Breaking down barriers
The obvious answer to the talent worries that come with expansion is getting rid of the current restriction on the number of active roster players who enter NPB outside of the new-player draft, in other words non-resident imports. With 16 teams instead of 12, there would be 33 percent more NPB playing jobs, meaning there would be more work for Japanese players than there are now, even if some teams had six to eight active imports.
Japan has a huge competitive advantage against MLB when dealing with overseas amateurs, because NPB teams are unbound by the MLB’s agreement with its union that tightly restricts spending on amateurs. Japanese teams can sign any import players to virtually any kind of contract they like and easily outbid U.S. teams even for American talent.
Of course, this is not a thing now, but if Japan’s minor league development structure gets deeper and better, and more players start coming from abroad to further raise the level of competition here, it is possible that the baseball here will be so good, that some players if given the choice will prefer Japan to MLB. This brings up the fifth and final point: the need to raise expectations.
An attitude adjustment
When Matsutaro Shoriki created a league so he could promote games between Yomiuri’s Giants and other pro teams, he dreamed of creating the kind of baseball that would be on a par with MLB. But the idea that Japan should aspire to be like MLB is probably too low a bar.
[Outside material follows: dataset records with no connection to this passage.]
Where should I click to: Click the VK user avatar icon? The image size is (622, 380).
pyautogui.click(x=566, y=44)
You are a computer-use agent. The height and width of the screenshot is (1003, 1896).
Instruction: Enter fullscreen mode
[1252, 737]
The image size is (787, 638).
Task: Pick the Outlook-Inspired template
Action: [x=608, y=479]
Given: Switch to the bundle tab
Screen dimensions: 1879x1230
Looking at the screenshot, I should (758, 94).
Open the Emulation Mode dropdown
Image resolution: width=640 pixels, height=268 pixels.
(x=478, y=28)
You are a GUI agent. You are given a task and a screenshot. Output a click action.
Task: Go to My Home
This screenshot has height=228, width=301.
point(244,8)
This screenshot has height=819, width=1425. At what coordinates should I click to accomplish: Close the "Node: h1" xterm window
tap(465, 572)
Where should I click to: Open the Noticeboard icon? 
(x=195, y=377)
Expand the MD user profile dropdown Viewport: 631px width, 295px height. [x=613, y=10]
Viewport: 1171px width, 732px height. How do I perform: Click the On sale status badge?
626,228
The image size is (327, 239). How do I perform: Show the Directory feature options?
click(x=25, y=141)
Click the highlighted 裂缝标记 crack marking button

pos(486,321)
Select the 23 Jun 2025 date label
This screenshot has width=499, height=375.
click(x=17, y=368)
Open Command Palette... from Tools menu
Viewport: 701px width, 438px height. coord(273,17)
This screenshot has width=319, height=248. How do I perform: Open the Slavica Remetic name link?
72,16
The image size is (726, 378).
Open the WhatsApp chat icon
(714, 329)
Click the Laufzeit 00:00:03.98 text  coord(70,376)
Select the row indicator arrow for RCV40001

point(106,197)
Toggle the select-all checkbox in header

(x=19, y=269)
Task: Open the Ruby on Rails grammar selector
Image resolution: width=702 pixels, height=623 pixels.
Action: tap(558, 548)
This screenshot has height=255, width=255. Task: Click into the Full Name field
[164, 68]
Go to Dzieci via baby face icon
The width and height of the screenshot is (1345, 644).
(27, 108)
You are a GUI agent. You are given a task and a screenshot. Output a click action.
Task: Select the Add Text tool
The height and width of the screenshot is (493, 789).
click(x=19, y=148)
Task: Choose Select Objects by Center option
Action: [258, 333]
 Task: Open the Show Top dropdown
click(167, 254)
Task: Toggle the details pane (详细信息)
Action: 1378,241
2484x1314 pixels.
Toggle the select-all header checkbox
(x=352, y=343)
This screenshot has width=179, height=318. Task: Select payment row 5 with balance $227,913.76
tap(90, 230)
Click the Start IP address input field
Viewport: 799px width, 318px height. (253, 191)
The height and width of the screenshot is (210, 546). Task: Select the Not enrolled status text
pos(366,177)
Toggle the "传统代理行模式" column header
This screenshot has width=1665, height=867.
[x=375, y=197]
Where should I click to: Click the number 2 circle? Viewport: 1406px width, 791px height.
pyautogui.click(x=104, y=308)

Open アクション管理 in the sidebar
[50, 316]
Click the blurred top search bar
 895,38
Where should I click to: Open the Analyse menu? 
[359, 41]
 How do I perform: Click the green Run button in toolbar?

Japan could be so much better in the way it treats players and fans and even in the quality of play, considering the degree to which Japan’s population really loves baseball.
As things stand now, the goal of most NPB owners is for their teams to continue to exist as viable advertising tools. But if that changes to actually striving to achieve something grand and lasting, it could entirely change the way people think about pro baseball and how there can be better baseball in other major leagues outside the establishment that arrogantly anointed itself as major league baseball.